Valleywag reports this morning that by putting together Dave Sifry's State of the Blogosphere reports with some comments to Business Week, they reckon the blogosphere has stalled at 15 million active blogs. Why?
Well, we already know that more people abandon a blog than continue it. According to Forrester
(sub req'd), in the UK in June 2006 5% of people online have created a
blog and maintained it; 6% had created a blog and abandoned it. To
imagine the blogosphere continuing to grow indefinitely we would have
to believe either a change in that abandonment/maintenance ratio or a
limitless input of fresh bloggers at the top of the pipe. The former is
plausible; the latter clearly not, and the stalling of the blogosphere
in this context becomes an almost inevitable question of "when?" rather
than "why?".
Perhaps the question then becomes why more people
abandon their blogs than keep them.

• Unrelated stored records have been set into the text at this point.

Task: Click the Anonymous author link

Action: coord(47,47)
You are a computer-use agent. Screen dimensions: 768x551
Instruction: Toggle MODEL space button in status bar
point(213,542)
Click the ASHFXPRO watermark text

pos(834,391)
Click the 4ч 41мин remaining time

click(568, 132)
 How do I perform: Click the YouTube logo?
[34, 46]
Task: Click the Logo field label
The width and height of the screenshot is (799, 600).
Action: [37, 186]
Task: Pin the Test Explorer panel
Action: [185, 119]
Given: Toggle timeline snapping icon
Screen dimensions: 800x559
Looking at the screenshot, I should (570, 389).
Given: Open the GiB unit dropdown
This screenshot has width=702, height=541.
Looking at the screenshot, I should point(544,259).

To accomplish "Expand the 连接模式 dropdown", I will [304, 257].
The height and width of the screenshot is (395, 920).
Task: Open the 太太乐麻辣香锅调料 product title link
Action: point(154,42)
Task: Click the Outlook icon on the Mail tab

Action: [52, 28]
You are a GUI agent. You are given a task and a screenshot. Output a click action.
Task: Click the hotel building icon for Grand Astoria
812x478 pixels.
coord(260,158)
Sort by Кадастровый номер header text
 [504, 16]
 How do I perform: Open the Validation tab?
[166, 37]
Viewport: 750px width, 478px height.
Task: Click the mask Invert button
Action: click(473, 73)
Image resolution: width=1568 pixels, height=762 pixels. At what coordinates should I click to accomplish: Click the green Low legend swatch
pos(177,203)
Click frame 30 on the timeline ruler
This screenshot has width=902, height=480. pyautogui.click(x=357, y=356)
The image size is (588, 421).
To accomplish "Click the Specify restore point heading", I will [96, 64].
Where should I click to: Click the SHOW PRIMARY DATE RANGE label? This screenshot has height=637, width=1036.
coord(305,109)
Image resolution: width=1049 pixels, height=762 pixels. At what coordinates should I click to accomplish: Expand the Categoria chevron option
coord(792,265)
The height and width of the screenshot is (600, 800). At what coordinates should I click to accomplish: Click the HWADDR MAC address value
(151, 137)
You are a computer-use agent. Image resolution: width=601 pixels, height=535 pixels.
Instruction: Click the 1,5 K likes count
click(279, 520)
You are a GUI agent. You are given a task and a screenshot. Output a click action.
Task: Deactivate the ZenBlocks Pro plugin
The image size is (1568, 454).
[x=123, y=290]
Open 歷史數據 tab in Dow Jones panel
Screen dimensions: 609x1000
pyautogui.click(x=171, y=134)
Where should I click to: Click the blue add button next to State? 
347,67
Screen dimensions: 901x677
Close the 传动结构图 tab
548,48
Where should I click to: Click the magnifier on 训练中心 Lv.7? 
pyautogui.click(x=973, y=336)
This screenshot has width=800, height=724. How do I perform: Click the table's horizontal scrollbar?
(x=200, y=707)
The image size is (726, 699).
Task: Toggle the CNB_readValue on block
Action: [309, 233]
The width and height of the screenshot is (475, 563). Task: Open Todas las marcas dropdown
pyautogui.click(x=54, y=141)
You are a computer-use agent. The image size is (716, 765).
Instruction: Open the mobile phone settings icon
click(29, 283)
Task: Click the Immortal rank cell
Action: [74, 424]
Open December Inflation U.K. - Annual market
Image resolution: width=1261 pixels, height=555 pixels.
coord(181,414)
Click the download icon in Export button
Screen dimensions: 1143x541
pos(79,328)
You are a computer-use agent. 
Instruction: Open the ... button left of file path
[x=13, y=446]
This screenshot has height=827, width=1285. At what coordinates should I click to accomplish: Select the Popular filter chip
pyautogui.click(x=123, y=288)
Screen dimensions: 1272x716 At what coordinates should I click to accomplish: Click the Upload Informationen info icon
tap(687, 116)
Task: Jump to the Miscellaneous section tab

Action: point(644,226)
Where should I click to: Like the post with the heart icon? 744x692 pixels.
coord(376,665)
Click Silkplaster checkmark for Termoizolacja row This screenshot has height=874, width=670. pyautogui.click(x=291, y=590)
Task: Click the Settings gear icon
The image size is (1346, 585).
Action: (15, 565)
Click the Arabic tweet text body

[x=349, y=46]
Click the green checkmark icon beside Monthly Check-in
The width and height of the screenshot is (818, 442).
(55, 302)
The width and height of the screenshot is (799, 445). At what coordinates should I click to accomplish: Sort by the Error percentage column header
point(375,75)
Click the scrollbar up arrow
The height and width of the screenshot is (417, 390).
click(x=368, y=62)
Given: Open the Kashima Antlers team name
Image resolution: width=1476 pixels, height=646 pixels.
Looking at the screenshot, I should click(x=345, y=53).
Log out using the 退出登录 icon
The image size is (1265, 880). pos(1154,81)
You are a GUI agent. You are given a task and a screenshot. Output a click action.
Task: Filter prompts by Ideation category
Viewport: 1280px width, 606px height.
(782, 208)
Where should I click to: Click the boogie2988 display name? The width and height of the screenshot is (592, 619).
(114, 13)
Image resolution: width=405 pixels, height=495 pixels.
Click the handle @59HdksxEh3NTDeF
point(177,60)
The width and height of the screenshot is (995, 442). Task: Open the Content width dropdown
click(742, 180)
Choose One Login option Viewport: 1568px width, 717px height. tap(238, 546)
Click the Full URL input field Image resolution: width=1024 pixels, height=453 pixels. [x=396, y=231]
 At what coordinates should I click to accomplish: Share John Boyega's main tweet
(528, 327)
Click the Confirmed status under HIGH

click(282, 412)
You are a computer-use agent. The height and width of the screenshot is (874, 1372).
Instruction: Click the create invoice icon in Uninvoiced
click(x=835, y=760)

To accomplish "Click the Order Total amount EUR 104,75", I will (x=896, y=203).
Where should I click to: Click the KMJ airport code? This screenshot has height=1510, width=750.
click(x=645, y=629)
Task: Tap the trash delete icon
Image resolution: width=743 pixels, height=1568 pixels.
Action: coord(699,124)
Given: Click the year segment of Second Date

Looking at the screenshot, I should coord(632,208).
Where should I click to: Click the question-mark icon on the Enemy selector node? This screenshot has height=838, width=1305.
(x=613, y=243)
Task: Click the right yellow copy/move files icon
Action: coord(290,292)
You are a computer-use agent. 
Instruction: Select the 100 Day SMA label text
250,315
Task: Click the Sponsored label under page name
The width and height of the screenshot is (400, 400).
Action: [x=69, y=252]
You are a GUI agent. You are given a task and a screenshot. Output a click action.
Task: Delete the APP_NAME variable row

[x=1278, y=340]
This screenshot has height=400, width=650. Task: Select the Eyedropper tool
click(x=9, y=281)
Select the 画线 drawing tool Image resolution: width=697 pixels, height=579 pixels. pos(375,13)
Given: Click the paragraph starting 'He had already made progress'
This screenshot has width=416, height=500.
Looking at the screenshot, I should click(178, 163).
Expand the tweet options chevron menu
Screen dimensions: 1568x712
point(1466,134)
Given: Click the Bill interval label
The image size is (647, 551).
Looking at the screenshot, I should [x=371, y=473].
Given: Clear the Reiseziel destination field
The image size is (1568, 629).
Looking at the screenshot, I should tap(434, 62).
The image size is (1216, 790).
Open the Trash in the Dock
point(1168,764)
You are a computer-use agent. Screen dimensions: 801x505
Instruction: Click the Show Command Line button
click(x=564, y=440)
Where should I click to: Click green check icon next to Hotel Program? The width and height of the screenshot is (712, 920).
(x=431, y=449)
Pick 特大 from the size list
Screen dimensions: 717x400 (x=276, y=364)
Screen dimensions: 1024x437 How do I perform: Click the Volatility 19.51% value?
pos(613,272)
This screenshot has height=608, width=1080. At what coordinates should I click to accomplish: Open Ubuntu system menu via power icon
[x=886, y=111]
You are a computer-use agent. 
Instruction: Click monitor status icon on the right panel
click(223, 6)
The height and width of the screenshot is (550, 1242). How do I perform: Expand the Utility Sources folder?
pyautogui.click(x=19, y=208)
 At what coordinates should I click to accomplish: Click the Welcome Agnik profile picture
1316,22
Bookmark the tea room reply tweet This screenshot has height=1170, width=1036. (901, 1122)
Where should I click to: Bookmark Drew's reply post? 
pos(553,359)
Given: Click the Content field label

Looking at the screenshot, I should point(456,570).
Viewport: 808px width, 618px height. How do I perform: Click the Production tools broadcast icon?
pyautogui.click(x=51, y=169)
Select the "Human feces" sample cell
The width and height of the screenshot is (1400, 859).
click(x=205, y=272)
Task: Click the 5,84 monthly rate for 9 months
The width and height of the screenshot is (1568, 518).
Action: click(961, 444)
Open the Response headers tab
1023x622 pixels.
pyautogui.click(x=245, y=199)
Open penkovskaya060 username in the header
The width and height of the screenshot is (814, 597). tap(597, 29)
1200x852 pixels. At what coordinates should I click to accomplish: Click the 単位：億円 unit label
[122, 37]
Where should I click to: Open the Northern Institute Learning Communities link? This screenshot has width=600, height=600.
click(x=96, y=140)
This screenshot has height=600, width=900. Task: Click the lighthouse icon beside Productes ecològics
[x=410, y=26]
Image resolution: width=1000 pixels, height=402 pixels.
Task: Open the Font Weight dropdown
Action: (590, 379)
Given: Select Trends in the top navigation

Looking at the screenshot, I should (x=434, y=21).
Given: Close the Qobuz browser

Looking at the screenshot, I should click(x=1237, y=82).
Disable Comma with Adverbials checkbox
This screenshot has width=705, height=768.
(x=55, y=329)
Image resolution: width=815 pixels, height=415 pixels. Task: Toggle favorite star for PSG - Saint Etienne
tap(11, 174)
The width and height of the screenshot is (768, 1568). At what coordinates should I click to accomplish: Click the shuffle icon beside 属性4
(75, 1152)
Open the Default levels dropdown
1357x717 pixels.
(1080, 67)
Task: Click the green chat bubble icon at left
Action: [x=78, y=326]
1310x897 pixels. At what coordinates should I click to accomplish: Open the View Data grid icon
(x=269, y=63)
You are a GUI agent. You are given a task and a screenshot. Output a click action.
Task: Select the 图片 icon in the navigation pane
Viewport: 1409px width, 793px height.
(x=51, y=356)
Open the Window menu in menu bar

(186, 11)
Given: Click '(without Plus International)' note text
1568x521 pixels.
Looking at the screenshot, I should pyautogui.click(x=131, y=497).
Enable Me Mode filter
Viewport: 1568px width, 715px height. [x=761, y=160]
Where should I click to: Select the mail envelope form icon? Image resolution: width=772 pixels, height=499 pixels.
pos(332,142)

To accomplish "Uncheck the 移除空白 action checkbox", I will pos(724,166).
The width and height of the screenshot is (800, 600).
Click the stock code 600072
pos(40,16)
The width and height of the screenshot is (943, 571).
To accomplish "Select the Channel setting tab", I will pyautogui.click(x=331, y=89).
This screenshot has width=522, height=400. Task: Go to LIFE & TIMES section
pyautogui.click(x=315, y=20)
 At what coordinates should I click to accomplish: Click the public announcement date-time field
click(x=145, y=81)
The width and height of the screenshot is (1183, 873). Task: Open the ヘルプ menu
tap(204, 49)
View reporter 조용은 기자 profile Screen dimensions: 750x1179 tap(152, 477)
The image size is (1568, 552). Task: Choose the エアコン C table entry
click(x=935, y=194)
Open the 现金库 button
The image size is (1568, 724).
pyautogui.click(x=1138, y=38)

At that point, we are into the
realm of speculation and anecdote. I have seen blogs abandoned on
grounds that the writer has said everything they came to the medium to
say. I've seen them abandoned as the first flush of optimism that the
writer was sitting on the next Buzzmachine
evaporated. I've seen them abandoned for personal reasons (kids,
marriage) as well as professional (new, less blog-friendly, job). And
most often I've seen them abandoned without any explanation.
Why,
after all, do we do it? If we really had a good answer to that we'd be
in a better position to understand why so many of us stop.